**Stated problem:** Return the following lines unchanged, reproducing each one word for word.

-- start Stored data --

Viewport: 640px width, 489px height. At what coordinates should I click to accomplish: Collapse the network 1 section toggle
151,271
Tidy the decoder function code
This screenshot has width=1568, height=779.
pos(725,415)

-- end Stored data --

**Exercise answer:**
Viewport: 640px width, 489px height. At what coordinates should I click to accomplish: Collapse the network 1 section toggle
151,271
Tidy the decoder function code
This screenshot has width=1568, height=779.
pos(725,415)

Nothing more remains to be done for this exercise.